- **DATA SUPPLIED**

::::::

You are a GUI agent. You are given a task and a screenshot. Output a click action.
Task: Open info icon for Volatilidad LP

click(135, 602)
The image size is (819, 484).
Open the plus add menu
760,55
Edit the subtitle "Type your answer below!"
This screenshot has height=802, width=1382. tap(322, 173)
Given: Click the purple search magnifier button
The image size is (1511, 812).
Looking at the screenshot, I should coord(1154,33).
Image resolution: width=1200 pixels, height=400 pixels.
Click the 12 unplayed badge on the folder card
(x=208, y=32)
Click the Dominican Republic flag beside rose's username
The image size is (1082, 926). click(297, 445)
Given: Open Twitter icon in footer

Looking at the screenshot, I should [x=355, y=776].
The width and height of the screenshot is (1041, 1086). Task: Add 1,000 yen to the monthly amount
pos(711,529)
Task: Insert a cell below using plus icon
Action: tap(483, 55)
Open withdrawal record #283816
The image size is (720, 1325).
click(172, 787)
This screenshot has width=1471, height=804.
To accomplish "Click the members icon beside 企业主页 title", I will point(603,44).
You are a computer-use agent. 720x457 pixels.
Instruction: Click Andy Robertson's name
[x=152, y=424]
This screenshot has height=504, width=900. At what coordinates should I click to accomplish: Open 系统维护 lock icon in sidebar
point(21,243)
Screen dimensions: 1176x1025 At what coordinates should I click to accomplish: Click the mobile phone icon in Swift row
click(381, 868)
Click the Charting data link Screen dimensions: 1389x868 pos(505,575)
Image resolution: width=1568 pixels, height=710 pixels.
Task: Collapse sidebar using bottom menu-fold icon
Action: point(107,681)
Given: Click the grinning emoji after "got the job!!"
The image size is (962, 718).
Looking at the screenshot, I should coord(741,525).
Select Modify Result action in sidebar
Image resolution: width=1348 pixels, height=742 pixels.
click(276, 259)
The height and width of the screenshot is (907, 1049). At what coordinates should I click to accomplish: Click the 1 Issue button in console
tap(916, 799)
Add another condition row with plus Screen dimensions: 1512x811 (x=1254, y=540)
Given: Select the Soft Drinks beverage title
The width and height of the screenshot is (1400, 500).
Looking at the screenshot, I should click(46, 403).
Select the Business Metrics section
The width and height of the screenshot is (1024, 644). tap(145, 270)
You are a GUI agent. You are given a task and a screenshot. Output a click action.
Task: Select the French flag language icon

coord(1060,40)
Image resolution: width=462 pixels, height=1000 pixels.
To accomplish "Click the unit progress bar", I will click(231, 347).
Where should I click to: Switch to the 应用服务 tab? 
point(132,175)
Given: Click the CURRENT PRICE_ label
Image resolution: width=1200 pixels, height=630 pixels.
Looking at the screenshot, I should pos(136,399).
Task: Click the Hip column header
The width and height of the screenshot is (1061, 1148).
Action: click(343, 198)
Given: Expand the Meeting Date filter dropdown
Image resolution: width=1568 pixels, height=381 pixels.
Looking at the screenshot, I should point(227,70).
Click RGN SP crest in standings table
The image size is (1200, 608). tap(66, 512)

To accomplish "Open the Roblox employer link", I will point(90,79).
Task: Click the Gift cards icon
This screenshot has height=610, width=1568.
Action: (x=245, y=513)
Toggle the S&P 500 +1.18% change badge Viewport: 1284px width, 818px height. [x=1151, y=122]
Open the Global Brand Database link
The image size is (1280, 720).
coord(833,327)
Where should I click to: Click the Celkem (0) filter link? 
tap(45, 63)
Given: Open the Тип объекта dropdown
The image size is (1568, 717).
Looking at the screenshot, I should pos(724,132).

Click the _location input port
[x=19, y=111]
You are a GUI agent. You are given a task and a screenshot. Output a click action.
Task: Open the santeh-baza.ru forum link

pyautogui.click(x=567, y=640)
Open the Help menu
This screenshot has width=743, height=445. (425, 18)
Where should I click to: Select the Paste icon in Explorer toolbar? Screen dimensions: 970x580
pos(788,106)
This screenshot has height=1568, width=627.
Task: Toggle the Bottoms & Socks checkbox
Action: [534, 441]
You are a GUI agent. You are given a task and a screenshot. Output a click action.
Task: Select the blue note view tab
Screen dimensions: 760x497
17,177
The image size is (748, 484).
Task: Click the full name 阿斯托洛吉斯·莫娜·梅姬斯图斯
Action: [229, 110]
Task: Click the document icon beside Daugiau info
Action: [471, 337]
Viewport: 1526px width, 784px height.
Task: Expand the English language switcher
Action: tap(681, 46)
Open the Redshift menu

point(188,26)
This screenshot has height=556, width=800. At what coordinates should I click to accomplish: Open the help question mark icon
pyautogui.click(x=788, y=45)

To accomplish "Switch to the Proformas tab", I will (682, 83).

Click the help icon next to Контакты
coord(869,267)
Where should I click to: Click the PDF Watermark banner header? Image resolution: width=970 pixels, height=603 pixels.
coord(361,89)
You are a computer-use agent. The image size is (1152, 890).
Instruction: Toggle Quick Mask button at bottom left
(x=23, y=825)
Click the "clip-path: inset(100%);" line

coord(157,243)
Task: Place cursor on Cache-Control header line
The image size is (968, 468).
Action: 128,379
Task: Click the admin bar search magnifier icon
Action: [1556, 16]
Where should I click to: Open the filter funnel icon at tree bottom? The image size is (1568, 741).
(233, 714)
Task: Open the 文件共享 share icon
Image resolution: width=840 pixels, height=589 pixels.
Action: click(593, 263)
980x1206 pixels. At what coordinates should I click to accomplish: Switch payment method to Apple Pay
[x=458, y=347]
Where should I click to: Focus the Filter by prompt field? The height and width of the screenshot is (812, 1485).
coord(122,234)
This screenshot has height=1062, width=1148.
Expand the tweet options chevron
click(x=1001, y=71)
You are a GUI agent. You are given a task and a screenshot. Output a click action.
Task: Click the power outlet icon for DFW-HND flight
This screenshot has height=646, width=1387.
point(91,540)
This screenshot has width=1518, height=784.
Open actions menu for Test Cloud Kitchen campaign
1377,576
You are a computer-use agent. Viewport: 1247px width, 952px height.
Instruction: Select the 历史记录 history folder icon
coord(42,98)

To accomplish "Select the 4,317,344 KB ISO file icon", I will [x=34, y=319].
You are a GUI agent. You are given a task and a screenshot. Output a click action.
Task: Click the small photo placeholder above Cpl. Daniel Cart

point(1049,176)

::::::

- **EXERCISE GOAL**
Without dropping a single line, output the records above exactly.

- **REPLY**
You are a GUI agent. You are given a task and a screenshot. Output a click action.
Task: Open info icon for Volatilidad LP

click(135, 602)
The image size is (819, 484).
Open the plus add menu
760,55
Edit the subtitle "Type your answer below!"
This screenshot has height=802, width=1382. tap(322, 173)
Given: Click the purple search magnifier button
The image size is (1511, 812).
Looking at the screenshot, I should coord(1154,33).
Image resolution: width=1200 pixels, height=400 pixels.
Click the 12 unplayed badge on the folder card
(x=208, y=32)
Click the Dominican Republic flag beside rose's username
The image size is (1082, 926). click(297, 445)
Given: Open Twitter icon in footer

Looking at the screenshot, I should [x=355, y=776].
The width and height of the screenshot is (1041, 1086). Task: Add 1,000 yen to the monthly amount
pos(711,529)
Task: Insert a cell below using plus icon
Action: tap(483, 55)
Open withdrawal record #283816
The image size is (720, 1325).
click(172, 787)
This screenshot has width=1471, height=804.
To accomplish "Click the members icon beside 企业主页 title", I will point(603,44).
You are a computer-use agent. 720x457 pixels.
Instruction: Click Andy Robertson's name
[x=152, y=424]
This screenshot has height=504, width=900. At what coordinates should I click to accomplish: Open 系统维护 lock icon in sidebar
point(21,243)
Screen dimensions: 1176x1025 At what coordinates should I click to accomplish: Click the mobile phone icon in Swift row
click(381, 868)
Click the Charting data link Screen dimensions: 1389x868 pos(505,575)
Image resolution: width=1568 pixels, height=710 pixels.
Task: Collapse sidebar using bottom menu-fold icon
Action: point(107,681)
Given: Click the grinning emoji after "got the job!!"
The image size is (962, 718).
Looking at the screenshot, I should coord(741,525).
Select Modify Result action in sidebar
Image resolution: width=1348 pixels, height=742 pixels.
click(276, 259)
The height and width of the screenshot is (907, 1049). At what coordinates should I click to accomplish: Click the 1 Issue button in console
tap(916, 799)
Add another condition row with plus Screen dimensions: 1512x811 (x=1254, y=540)
Given: Select the Soft Drinks beverage title
The width and height of the screenshot is (1400, 500).
Looking at the screenshot, I should click(46, 403).
Select the Business Metrics section
The width and height of the screenshot is (1024, 644). tap(145, 270)
You are a GUI agent. You are given a task and a screenshot. Output a click action.
Task: Select the French flag language icon

coord(1060,40)
Image resolution: width=462 pixels, height=1000 pixels.
To accomplish "Click the unit progress bar", I will click(231, 347).
Where should I click to: Switch to the 应用服务 tab? 
point(132,175)
Given: Click the CURRENT PRICE_ label
Image resolution: width=1200 pixels, height=630 pixels.
Looking at the screenshot, I should pos(136,399).
Task: Click the Hip column header
The width and height of the screenshot is (1061, 1148).
Action: click(343, 198)
Given: Expand the Meeting Date filter dropdown
Image resolution: width=1568 pixels, height=381 pixels.
Looking at the screenshot, I should point(227,70).
Click RGN SP crest in standings table
The image size is (1200, 608). tap(66, 512)

To accomplish "Open the Roblox employer link", I will point(90,79).
Task: Click the Gift cards icon
This screenshot has height=610, width=1568.
Action: (x=245, y=513)
Toggle the S&P 500 +1.18% change badge Viewport: 1284px width, 818px height. [x=1151, y=122]
Open the Global Brand Database link
The image size is (1280, 720).
coord(833,327)
Where should I click to: Click the Celkem (0) filter link? 
tap(45, 63)
Given: Open the Тип объекта dropdown
The image size is (1568, 717).
Looking at the screenshot, I should pos(724,132).

Click the _location input port
[x=19, y=111]
You are a GUI agent. You are given a task and a screenshot. Output a click action.
Task: Open the santeh-baza.ru forum link

pyautogui.click(x=567, y=640)
Open the Help menu
This screenshot has width=743, height=445. (425, 18)
Where should I click to: Select the Paste icon in Explorer toolbar? Screen dimensions: 970x580
pos(788,106)
This screenshot has height=1568, width=627.
Task: Toggle the Bottoms & Socks checkbox
Action: [534, 441]
You are a GUI agent. You are given a task and a screenshot. Output a click action.
Task: Select the blue note view tab
Screen dimensions: 760x497
17,177
The image size is (748, 484).
Task: Click the full name 阿斯托洛吉斯·莫娜·梅姬斯图斯
Action: [229, 110]
Task: Click the document icon beside Daugiau info
Action: [471, 337]
Viewport: 1526px width, 784px height.
Task: Expand the English language switcher
Action: tap(681, 46)
Open the Redshift menu

point(188,26)
This screenshot has height=556, width=800. At what coordinates should I click to accomplish: Open the help question mark icon
pyautogui.click(x=788, y=45)

To accomplish "Switch to the Proformas tab", I will (682, 83).

Click the help icon next to Контакты
coord(869,267)
Where should I click to: Click the PDF Watermark banner header? Image resolution: width=970 pixels, height=603 pixels.
coord(361,89)
You are a computer-use agent. The image size is (1152, 890).
Instruction: Toggle Quick Mask button at bottom left
(x=23, y=825)
Click the "clip-path: inset(100%);" line

coord(157,243)
Task: Place cursor on Cache-Control header line
The image size is (968, 468).
Action: 128,379
Task: Click the admin bar search magnifier icon
Action: [1556, 16]
Where should I click to: Open the filter funnel icon at tree bottom? The image size is (1568, 741).
(233, 714)
Task: Open the 文件共享 share icon
Image resolution: width=840 pixels, height=589 pixels.
Action: click(593, 263)
980x1206 pixels. At what coordinates should I click to accomplish: Switch payment method to Apple Pay
[x=458, y=347]
Where should I click to: Focus the Filter by prompt field? The height and width of the screenshot is (812, 1485).
coord(122,234)
This screenshot has height=1062, width=1148.
Expand the tweet options chevron
click(x=1001, y=71)
You are a GUI agent. You are given a task and a screenshot. Output a click action.
Task: Click the power outlet icon for DFW-HND flight
This screenshot has height=646, width=1387.
point(91,540)
This screenshot has width=1518, height=784.
Open actions menu for Test Cloud Kitchen campaign
1377,576
You are a computer-use agent. Viewport: 1247px width, 952px height.
Instruction: Select the 历史记录 history folder icon
coord(42,98)

To accomplish "Select the 4,317,344 KB ISO file icon", I will [x=34, y=319].
You are a GUI agent. You are given a task and a screenshot. Output a click action.
Task: Click the small photo placeholder above Cpl. Daniel Cart

point(1049,176)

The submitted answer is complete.